## Required work
Check each line below for the word "computer", and copy those that have it.
─── Records supplied
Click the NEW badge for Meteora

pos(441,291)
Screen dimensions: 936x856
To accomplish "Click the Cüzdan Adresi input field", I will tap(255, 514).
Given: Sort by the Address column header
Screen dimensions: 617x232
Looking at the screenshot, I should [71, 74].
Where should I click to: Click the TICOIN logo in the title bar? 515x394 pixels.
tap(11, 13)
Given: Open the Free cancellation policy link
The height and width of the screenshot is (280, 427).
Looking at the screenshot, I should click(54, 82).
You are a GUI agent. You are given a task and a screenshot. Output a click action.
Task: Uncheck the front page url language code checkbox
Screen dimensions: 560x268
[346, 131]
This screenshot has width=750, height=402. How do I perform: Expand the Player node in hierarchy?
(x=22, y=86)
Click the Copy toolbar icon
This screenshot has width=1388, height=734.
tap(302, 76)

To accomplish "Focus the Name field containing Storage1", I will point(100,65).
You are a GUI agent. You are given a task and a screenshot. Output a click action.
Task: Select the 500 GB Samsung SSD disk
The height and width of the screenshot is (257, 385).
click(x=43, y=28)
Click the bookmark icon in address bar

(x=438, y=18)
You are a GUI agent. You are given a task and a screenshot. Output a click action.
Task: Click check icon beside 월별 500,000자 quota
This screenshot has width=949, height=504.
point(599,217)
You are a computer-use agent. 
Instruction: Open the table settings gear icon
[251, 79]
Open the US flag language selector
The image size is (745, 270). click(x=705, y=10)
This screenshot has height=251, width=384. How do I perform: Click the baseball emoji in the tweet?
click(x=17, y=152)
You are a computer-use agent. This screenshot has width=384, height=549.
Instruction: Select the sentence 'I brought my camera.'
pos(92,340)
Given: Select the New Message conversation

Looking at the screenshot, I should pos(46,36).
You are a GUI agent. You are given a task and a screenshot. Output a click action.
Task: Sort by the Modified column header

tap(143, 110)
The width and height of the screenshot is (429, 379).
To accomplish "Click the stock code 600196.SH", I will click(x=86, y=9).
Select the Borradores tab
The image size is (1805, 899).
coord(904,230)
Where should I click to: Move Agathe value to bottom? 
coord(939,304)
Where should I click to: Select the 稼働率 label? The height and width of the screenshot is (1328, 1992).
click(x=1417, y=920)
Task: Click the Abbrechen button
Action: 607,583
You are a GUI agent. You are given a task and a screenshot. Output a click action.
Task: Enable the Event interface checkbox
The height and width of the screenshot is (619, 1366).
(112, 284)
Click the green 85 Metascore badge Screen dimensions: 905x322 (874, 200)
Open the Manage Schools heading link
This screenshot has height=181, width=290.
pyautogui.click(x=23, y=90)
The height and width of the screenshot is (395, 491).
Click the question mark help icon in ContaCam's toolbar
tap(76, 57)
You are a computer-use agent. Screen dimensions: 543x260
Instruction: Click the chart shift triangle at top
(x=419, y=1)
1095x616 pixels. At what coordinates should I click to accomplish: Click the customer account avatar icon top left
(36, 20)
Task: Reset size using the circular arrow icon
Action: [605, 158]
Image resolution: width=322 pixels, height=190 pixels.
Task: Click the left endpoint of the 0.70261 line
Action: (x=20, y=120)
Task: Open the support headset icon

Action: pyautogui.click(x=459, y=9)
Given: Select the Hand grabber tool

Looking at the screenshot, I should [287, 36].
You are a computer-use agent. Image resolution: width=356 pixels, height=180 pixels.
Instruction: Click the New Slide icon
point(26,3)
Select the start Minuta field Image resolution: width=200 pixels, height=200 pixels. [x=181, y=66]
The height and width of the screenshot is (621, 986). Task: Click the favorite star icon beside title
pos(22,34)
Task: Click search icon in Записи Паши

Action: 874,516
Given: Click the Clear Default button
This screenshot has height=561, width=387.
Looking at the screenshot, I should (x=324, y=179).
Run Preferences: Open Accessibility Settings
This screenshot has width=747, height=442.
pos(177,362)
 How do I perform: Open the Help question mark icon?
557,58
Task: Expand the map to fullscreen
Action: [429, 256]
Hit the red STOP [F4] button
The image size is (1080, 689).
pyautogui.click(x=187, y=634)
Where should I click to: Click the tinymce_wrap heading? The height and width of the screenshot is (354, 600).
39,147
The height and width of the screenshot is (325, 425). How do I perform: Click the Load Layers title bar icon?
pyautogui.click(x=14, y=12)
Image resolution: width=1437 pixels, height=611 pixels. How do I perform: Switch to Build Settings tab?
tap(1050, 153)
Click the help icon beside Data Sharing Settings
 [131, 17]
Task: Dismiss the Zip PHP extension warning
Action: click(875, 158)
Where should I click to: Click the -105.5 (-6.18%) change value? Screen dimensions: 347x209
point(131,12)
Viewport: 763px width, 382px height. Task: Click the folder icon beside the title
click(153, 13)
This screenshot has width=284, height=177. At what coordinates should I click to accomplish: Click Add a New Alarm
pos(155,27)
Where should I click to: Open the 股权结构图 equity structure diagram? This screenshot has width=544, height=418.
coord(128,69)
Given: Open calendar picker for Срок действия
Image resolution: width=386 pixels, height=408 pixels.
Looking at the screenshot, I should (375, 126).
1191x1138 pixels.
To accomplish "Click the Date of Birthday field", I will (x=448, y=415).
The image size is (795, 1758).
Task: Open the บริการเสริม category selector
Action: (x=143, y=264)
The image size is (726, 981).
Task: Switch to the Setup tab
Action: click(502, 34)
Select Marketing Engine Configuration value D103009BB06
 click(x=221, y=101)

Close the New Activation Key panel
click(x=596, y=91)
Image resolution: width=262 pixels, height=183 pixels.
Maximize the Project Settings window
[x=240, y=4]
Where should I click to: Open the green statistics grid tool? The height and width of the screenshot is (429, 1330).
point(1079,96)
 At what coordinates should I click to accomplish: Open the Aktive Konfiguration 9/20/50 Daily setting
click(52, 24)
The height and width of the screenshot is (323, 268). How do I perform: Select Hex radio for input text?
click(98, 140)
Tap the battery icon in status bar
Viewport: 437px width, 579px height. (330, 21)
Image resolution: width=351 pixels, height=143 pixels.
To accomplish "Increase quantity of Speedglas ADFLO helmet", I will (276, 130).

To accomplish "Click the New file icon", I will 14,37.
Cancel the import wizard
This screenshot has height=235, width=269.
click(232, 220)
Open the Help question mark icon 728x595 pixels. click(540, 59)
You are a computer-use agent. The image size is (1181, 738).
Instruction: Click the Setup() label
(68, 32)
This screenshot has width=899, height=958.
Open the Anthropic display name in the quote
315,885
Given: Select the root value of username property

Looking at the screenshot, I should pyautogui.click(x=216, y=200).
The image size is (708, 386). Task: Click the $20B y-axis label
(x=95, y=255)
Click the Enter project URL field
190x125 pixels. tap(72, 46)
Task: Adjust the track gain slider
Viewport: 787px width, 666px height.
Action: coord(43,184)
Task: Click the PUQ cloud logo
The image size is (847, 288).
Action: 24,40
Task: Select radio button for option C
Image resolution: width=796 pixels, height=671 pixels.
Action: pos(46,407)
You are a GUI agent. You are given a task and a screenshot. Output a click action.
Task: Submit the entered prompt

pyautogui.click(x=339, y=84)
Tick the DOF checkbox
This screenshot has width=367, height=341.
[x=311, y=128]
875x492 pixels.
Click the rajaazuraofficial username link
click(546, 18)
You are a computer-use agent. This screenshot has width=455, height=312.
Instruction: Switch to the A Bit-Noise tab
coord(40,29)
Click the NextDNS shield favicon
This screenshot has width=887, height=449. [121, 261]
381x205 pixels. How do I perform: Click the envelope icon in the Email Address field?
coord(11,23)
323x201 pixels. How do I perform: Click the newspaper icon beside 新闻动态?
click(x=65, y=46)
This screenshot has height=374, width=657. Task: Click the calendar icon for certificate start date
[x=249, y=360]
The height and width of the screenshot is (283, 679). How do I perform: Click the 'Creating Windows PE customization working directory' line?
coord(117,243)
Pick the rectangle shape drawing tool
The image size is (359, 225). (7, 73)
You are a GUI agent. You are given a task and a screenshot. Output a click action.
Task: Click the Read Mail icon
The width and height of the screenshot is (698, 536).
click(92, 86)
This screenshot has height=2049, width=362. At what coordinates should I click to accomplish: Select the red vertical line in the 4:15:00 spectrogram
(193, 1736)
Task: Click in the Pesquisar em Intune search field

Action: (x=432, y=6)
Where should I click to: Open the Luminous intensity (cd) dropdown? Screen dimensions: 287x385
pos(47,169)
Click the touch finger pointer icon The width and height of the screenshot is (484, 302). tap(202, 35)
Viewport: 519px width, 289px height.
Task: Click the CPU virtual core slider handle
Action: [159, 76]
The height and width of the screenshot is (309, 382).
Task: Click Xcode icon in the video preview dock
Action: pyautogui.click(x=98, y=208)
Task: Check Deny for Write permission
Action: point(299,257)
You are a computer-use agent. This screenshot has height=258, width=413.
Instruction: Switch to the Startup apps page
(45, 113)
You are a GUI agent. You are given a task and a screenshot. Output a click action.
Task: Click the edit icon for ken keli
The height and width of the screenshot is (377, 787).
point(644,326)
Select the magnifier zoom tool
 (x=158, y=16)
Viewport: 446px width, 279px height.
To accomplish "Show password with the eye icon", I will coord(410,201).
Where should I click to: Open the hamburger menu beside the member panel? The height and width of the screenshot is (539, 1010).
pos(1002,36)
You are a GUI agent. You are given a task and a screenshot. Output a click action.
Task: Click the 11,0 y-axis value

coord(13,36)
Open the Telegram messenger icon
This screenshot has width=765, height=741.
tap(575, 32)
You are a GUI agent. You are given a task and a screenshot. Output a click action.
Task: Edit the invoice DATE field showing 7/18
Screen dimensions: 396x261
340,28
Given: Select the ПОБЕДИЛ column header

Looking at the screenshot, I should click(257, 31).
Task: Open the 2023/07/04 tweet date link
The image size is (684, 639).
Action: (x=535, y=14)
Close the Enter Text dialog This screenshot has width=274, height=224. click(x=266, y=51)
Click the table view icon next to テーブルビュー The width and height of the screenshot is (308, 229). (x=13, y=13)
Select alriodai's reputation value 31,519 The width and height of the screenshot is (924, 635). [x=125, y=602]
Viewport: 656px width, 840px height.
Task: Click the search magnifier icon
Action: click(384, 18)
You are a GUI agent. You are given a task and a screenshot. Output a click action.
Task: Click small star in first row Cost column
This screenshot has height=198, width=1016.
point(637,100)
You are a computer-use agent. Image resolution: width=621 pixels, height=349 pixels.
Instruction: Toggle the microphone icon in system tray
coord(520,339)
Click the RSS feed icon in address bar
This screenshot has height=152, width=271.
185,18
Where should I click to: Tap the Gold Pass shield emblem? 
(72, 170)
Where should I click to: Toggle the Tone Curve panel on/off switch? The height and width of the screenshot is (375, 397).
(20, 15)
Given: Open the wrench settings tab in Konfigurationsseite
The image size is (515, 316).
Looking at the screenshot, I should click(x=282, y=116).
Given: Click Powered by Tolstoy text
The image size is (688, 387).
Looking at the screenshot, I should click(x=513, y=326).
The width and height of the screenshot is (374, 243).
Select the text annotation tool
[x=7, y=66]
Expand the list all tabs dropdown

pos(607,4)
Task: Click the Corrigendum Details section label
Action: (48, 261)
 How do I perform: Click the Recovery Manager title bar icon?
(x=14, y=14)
──────
## Output
You are a computer-use agent. 
You are a computer-use agent. This screenshot has width=384, height=549.
You are a computer-use agent. Screen dimensions: 543x260
You are a computer-use agent. Image resolution: width=356 pixels, height=180 pixels.
You are a computer-use agent. The image size is (1181, 738).
You are a computer-use agent. This screenshot has width=455, height=312.
You are a computer-use agent. This screenshot has height=258, width=413.
You are a computer-use agent. Image resolution: width=621 pixels, height=349 pixels.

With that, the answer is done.